In March 2022, Niutron revealed the production version of the NV, along with specifications and pricing, with pre-orders opening at the end of the month. Low volume production was to begin at Changzhou in March, with deliveries starting in September 2022.

Niutron partnered with Dacheng Auto (大乘, anglicized as Dorcen) in a contract manufacturing agreement where the NV would be produced in Dorcen's Changzhou automobile factory. Before Dorcen experienced financial trouble and filed for bankruptcy in 2020, its Changzhou facility produced the Zotye Domy which had then been rebadged under the Dorcen brand. By late 2021, there were reports that Niutron was in talks to outright buy Dorcen's Changzhou facility, but Dorcen retained the Changzhou factory with money raised from selling their other factory to BYD.

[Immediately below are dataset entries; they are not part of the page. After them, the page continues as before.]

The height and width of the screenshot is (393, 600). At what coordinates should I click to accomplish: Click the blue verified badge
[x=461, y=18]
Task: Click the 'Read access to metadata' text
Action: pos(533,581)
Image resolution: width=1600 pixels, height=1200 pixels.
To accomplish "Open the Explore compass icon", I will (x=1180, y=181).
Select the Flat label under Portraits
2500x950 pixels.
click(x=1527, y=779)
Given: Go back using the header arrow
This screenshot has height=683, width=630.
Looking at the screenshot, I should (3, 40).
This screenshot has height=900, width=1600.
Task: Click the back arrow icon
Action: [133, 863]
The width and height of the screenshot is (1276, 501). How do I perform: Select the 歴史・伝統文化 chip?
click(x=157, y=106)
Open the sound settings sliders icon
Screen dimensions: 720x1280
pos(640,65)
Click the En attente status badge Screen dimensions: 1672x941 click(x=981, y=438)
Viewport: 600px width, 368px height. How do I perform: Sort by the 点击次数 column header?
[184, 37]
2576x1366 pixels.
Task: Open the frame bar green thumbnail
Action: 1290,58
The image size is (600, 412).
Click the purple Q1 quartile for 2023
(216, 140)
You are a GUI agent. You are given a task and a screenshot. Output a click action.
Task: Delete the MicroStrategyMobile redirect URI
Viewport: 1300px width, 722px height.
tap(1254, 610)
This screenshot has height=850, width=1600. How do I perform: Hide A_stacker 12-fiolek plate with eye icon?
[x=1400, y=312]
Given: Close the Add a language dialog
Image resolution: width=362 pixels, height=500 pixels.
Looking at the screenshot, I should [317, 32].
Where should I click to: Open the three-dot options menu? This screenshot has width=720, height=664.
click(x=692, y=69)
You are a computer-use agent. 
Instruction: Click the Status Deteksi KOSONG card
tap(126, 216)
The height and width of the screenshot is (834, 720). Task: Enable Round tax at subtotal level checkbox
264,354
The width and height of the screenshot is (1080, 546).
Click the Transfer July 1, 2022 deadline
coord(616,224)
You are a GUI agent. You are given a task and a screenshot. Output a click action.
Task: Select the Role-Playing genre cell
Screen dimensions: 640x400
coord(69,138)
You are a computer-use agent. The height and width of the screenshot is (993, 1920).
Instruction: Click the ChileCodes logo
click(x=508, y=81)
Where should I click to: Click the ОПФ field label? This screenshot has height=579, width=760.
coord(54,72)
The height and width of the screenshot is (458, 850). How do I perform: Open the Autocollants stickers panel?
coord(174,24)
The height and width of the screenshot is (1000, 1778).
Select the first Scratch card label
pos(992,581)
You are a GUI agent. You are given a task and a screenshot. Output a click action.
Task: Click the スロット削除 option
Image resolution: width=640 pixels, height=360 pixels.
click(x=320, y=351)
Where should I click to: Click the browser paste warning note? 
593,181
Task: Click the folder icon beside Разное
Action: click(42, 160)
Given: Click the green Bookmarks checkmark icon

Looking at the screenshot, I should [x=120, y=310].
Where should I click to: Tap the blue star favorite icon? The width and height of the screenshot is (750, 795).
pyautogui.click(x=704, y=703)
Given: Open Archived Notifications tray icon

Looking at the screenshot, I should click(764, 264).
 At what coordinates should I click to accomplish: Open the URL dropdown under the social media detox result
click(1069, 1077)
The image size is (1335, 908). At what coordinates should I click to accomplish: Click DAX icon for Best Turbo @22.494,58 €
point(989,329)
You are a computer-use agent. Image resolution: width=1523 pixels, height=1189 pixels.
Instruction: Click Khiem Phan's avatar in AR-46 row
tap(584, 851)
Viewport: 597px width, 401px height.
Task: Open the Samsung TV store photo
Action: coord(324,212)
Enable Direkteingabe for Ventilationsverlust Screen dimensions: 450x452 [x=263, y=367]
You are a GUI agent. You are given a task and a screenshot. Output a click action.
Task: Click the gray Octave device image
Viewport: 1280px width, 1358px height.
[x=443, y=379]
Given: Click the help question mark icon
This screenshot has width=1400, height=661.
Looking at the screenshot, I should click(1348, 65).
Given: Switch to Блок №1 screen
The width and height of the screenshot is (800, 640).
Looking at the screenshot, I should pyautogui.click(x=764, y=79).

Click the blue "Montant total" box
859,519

Niutron moved their engineering offices to Changzhou once it had entered the contract manufacturing agreement with Dorcen, with an internally planned production start date in spring of 2022. However, after lockdown disruptions in the Shanghai area, the officially announced delivery date was pushed back to September. Near-final pre-production models of the NV were given to the media for a test drive in late August. The delayed production start date led to the Changzhou facility's production license to expire, as it had exceeded the inactivity limit of two years after not producing any vehicles due to the bankruptcy, and Dorcen was unable to recertify the facility.

This left Niutron without a production facility, and in December 2022, Niutron announced that the NV could not be delivered on time as promised, and a full refund to more than 24,000 consumers would be made within 48 hours. The company said that it was in talks with other contract manufacturers to replace Dorcen, and that they were aiming to deliver the first cars in early 2023. This did not happen in the end, and the company ceased operations in March 2023.

In June 2023, the Niutron NV resurfaced, with the vehicle now being marketed by Dorcen as the Docan V07. Niutron's Weibo page was found with all posts deleted at that time. Docan is the new anglicized name of the Dorcen brand, with the Chinese name remaining to be Dacheng (大乘).